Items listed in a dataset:
........

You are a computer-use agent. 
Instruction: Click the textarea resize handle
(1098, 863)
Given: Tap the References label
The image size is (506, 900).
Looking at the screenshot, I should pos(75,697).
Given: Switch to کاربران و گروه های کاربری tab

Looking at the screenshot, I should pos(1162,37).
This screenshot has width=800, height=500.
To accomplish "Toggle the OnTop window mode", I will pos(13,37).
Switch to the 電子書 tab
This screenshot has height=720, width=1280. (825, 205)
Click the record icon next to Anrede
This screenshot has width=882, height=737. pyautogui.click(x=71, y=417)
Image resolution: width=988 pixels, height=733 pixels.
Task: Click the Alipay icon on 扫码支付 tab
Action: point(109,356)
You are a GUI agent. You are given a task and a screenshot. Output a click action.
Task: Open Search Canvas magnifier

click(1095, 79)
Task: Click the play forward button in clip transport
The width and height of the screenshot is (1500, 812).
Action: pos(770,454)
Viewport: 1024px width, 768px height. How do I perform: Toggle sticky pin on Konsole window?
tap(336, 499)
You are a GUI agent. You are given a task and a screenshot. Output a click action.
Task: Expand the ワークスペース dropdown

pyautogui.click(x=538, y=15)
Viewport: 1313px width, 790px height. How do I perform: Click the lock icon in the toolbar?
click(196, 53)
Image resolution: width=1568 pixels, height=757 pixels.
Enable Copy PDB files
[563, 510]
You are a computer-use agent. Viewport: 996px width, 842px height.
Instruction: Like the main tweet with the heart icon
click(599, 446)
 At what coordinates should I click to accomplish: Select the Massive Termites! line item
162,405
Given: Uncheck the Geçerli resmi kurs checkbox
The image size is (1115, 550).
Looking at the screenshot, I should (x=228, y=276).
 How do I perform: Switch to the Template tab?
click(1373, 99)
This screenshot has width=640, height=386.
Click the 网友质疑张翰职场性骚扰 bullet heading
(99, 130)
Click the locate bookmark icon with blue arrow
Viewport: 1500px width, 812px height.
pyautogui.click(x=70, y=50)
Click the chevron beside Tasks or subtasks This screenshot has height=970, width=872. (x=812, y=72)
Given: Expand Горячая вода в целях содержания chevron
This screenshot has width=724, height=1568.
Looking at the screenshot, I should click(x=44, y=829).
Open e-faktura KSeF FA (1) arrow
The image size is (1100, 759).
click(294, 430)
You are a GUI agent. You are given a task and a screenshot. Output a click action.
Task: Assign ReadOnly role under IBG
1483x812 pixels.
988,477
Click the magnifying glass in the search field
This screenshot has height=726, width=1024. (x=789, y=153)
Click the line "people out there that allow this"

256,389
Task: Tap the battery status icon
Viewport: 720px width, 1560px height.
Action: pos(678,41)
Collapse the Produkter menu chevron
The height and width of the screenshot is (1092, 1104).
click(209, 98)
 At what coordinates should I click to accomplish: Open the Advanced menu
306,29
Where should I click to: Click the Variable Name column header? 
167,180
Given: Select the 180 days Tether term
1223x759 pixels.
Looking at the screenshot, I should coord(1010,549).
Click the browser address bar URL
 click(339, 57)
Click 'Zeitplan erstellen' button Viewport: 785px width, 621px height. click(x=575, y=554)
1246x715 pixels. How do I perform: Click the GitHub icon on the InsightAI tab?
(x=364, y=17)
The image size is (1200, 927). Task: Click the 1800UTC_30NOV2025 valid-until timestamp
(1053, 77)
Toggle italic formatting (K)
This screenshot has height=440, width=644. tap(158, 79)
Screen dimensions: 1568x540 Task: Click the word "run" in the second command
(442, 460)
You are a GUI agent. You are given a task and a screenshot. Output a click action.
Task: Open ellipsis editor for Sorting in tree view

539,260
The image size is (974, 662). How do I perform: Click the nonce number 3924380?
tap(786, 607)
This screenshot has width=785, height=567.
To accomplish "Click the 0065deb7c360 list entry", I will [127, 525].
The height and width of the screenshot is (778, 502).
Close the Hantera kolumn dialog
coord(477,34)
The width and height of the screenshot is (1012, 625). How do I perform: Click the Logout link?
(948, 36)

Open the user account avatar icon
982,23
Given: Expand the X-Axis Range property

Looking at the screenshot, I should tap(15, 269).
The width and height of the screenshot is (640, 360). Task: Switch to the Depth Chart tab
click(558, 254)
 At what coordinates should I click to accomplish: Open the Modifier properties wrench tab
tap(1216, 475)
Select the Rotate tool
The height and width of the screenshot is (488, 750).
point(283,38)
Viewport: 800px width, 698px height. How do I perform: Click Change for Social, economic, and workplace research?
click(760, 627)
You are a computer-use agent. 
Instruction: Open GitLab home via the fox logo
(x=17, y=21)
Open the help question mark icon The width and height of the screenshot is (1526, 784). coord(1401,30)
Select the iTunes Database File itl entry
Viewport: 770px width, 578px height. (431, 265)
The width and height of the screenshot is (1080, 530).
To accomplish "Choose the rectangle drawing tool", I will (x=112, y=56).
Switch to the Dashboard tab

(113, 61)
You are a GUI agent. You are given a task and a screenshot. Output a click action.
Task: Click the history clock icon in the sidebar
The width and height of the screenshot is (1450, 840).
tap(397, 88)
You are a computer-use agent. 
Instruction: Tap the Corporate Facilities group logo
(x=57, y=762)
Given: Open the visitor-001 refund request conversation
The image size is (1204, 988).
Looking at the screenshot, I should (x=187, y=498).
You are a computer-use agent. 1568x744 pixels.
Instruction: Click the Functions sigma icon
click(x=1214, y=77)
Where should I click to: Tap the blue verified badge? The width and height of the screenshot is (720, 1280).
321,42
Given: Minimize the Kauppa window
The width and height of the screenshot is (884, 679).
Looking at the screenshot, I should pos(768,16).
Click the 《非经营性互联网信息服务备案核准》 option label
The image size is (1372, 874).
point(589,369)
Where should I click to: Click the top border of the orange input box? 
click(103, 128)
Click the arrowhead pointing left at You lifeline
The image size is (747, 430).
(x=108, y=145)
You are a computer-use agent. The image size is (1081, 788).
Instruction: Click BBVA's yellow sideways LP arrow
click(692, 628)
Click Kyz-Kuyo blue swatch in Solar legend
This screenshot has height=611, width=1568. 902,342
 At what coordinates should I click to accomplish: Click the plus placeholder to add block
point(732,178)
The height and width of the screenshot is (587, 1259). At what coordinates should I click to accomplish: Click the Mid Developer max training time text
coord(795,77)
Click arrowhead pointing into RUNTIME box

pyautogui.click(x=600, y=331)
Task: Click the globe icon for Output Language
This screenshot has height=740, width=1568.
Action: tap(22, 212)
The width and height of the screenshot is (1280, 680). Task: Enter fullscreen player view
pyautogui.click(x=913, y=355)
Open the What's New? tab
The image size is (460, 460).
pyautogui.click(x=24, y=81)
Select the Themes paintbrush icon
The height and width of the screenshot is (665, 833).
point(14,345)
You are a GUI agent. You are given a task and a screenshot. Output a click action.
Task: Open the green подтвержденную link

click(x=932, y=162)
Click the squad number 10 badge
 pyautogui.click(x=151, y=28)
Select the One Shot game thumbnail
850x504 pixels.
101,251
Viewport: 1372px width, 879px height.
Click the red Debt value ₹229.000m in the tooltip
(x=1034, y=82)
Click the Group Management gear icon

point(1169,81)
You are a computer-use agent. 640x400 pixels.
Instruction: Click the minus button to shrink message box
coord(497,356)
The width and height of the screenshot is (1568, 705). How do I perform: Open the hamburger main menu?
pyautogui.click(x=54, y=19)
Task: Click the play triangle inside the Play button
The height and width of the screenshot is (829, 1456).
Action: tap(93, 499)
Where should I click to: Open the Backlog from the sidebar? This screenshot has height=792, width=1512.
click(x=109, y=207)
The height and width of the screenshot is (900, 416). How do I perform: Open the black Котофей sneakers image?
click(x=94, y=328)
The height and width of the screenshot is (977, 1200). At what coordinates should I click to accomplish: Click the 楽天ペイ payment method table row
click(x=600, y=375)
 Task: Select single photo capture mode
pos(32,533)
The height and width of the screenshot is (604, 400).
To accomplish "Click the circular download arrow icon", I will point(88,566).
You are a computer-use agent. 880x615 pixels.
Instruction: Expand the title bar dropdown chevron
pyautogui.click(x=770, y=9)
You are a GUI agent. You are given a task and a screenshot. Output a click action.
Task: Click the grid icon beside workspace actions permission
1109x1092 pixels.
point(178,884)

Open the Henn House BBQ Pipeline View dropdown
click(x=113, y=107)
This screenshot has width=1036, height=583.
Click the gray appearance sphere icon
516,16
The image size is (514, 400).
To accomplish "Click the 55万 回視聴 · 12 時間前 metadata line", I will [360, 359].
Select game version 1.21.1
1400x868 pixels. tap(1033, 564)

........

→ **Work to do**: Write out, with no changes, every line from the one containing "Where should I click to: Click the Variable" down to the one containing "Click 'Zeitplan erstellen'", inclusive of both.

→ **Exercise result**:
Where should I click to: Click the Variable Name column header? 
167,180
Given: Select the 180 days Tether term
1223x759 pixels.
Looking at the screenshot, I should coord(1010,549).
Click the browser address bar URL
 click(339, 57)
Click 'Zeitplan erstellen' button Viewport: 785px width, 621px height. click(x=575, y=554)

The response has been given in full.